(Aufgabe)
Schreiben Sie aus dem Artikel über Antibiotika bei Covid-19-Patienten den Abschnitt von "Für ihre Studie" bis einschließlich "ins Spital erkrankten." wortgetreu ab.

(Textauszug)
▽

Corona-Pandemie könnte Antibiotika-Resistenz fördern

Corona-Pandemie könnte Antibiotika-Resistenz fördern
Covid-19-Patienten werden zu oft - auf Verdacht - mit den Präparaten behandelt. Dabei treten Co-Infektionen relativ selten auf.

Deutsche Experten warnen schon länger: Der Einsatz von Antibiotika in der Behandlung von Covid-19-Patienten ist nicht zielführend; im Gegenteil. Jetzt belegt eine britische Studie, dass die Präparate weitaus häufiger eingesetzt werden als nötig. Ihre Ergebnisse haben Clark Russell und Cameron Fairfield von der University of Edinburgh im Fachmagazin „The Lancet Microbe“ veröffentlicht.

13 Prozent erkranken an bakterieller Co-Infektion

Für ihre Studie hatten die Wissenschaftler Daten von mehr als 8.600 Covid-19-Patienten untersucht, die im vergangenen Jahr in Kliniken eingeliefert und gezielt auf Bakterieninfektionen getestet wurden. Nur etwa 1.100 davon - etwa 13 Prozent - hatten demnach eine begleitende bakterielle Infektion. Meist habe es sich um Sekundärinfektionen gehandelt, an denen Patienten mehr als zwei Tage nach der Einlieferung ins Spital erkrankten.

△

(Aufgabendaten)
▽

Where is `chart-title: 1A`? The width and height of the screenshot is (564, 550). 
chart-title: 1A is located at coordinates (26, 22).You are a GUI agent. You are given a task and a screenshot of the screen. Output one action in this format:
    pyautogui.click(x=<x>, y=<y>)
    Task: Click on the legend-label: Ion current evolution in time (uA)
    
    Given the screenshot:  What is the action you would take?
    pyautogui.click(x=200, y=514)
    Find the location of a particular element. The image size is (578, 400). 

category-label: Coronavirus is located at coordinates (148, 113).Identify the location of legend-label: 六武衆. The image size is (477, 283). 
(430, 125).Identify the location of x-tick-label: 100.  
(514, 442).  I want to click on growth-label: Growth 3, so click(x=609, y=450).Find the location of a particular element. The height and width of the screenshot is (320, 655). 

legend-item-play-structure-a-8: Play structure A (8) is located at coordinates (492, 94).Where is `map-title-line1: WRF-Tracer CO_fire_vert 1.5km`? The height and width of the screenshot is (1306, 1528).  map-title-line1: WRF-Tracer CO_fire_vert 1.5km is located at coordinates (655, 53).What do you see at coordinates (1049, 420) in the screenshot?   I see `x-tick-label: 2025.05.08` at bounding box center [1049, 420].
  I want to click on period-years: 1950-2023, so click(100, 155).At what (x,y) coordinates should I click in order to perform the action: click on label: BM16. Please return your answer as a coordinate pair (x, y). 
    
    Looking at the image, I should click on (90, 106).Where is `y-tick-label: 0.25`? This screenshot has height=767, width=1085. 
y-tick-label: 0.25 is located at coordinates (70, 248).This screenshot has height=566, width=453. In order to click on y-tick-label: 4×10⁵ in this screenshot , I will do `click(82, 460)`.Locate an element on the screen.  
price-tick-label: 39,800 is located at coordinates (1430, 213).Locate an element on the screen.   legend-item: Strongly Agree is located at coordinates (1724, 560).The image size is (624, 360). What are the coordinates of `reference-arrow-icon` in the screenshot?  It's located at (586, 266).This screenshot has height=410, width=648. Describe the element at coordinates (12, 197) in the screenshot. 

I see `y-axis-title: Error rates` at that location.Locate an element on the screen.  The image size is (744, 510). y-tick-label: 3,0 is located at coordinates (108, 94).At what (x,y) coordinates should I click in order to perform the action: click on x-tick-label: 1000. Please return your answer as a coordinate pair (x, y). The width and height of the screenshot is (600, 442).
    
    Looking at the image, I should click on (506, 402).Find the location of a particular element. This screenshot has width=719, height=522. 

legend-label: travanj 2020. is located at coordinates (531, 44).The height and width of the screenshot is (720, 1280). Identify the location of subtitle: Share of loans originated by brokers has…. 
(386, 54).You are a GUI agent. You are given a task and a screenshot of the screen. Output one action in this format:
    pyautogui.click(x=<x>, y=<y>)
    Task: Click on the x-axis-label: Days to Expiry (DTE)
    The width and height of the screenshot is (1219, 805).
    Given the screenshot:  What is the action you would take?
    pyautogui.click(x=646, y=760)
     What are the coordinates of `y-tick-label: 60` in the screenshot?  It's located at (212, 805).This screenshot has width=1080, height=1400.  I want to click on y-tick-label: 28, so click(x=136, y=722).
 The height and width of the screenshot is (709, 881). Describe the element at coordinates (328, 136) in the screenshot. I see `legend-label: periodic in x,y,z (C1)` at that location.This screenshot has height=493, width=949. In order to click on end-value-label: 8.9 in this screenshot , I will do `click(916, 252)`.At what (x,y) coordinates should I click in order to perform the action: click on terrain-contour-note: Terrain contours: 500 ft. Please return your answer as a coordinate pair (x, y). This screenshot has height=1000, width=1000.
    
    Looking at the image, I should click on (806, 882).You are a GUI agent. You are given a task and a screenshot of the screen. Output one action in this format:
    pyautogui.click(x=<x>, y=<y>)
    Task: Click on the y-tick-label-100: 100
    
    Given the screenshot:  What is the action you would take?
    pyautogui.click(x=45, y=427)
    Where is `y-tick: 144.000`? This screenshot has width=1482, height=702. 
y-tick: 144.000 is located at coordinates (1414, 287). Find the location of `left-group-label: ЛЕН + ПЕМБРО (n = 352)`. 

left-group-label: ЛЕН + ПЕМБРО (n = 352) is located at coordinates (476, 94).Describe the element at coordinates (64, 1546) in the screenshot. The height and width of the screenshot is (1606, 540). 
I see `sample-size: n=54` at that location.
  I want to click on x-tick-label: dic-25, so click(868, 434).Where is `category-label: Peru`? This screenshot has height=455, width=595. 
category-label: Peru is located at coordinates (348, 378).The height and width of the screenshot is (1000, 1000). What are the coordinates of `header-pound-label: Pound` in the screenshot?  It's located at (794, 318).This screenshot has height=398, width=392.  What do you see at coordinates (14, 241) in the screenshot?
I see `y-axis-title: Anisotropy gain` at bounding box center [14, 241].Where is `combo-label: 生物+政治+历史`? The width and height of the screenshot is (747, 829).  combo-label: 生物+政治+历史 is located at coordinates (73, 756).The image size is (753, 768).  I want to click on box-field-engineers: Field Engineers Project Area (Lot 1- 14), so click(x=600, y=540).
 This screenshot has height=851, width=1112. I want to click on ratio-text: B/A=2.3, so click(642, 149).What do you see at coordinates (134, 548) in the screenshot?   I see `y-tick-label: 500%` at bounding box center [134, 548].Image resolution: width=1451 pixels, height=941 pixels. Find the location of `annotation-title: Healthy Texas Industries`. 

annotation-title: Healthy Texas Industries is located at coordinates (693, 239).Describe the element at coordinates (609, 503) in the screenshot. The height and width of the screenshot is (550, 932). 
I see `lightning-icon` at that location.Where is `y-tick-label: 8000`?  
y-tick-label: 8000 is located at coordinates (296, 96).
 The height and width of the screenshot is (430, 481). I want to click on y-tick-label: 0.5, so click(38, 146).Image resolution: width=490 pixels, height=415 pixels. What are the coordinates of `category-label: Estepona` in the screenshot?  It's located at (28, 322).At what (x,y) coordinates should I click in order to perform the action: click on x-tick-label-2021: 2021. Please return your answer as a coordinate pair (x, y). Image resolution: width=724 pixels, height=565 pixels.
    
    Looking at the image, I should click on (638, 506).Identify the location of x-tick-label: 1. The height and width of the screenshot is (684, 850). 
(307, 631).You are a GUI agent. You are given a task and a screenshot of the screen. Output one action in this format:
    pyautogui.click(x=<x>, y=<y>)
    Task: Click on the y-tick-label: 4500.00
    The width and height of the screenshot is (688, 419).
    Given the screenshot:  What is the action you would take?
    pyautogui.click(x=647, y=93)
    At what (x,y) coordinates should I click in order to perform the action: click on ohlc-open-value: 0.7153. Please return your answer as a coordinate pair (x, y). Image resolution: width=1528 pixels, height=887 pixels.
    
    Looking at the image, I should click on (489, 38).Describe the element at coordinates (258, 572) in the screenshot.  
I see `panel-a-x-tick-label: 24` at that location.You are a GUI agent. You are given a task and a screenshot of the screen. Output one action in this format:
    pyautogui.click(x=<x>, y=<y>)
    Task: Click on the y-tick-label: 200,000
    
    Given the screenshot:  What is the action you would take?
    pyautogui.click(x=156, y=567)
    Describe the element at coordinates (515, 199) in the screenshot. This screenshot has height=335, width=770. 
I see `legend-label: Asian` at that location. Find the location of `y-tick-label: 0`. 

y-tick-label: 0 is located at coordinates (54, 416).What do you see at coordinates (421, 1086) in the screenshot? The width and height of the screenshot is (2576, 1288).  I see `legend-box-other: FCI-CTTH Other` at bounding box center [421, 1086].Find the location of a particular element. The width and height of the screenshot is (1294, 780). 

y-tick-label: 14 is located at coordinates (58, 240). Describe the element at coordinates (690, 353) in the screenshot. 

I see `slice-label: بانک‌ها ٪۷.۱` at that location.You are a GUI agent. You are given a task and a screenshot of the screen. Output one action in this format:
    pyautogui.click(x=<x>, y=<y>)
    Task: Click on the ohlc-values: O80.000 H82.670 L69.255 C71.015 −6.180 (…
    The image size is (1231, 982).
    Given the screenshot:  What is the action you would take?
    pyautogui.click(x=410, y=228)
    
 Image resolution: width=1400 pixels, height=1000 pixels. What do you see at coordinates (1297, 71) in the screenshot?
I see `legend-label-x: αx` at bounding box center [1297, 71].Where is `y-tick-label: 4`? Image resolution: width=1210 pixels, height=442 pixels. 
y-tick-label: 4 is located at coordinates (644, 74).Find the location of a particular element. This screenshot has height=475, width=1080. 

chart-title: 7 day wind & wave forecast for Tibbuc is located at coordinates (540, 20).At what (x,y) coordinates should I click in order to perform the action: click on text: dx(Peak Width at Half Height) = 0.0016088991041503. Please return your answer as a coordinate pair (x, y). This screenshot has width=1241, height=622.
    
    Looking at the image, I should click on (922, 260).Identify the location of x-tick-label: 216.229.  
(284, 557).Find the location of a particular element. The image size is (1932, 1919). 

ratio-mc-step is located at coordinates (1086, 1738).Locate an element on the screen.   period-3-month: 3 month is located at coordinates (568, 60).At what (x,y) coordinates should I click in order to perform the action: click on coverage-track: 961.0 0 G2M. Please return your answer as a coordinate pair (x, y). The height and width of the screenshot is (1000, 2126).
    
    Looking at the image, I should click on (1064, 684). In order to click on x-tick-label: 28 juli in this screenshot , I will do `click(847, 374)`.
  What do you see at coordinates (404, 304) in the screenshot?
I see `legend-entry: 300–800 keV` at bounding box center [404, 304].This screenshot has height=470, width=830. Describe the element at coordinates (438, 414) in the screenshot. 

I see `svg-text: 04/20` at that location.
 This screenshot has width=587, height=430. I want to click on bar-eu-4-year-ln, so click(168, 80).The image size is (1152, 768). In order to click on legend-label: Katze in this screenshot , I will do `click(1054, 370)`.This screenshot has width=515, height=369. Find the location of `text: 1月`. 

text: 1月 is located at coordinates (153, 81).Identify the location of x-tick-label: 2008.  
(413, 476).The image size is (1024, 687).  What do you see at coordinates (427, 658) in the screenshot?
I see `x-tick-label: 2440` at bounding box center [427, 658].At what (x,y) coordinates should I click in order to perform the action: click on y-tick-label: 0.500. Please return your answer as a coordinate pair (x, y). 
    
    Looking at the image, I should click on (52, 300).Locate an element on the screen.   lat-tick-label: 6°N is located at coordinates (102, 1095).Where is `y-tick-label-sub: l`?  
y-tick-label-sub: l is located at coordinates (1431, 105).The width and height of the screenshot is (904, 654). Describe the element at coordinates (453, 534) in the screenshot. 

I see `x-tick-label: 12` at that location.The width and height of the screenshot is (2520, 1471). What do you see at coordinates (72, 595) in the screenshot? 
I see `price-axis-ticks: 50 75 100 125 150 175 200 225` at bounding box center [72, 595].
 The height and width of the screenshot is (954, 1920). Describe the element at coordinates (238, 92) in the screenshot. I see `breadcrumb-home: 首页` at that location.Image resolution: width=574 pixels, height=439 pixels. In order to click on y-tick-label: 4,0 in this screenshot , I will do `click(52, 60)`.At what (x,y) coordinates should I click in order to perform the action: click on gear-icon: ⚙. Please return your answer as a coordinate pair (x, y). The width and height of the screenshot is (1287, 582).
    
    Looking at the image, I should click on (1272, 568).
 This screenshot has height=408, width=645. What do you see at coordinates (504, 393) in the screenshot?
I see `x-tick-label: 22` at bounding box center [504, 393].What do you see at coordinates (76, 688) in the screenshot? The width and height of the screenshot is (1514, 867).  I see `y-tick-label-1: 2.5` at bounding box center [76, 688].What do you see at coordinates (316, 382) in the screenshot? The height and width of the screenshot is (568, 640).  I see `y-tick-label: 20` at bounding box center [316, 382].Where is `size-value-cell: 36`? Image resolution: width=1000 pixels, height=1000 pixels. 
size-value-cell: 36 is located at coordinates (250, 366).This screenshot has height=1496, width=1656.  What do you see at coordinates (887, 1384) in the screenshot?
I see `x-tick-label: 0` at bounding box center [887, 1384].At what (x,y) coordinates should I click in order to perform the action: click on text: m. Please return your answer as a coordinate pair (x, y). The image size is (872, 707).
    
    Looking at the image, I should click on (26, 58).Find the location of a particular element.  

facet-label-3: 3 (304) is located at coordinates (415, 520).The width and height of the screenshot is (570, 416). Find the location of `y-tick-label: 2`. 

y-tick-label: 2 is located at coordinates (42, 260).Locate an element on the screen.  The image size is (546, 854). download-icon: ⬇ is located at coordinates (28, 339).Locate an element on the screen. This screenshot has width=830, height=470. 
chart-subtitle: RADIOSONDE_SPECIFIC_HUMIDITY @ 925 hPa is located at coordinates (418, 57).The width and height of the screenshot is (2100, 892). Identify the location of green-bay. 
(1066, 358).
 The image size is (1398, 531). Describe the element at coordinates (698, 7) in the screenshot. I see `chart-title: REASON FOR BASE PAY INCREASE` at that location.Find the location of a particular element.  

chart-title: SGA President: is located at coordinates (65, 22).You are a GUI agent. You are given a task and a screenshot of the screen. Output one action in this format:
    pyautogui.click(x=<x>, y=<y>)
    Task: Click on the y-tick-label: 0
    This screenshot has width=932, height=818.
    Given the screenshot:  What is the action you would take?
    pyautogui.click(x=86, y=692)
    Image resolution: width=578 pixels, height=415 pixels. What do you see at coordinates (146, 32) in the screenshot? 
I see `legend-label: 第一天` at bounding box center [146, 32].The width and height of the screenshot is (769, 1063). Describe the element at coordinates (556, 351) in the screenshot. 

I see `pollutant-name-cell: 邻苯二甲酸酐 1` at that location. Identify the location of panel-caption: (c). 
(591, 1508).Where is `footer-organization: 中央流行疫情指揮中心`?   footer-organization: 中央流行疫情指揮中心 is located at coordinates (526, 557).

△

(Erwartete Antwort)
Für ihre Studie hatten die Wissenschaftler Daten von mehr als 8.600 Covid-19-Patienten untersucht, die im vergangenen Jahr in Kliniken eingeliefert und gezielt auf Bakterieninfektionen getestet wurden. Nur etwa 1.100 davon - etwa 13 Prozent - hatten demnach eine begleitende bakterielle Infektion. Meist habe es sich um Sekundärinfektionen gehandelt, an denen Patienten mehr als zwei Tage nach der Einlieferung ins Spital erkrankten.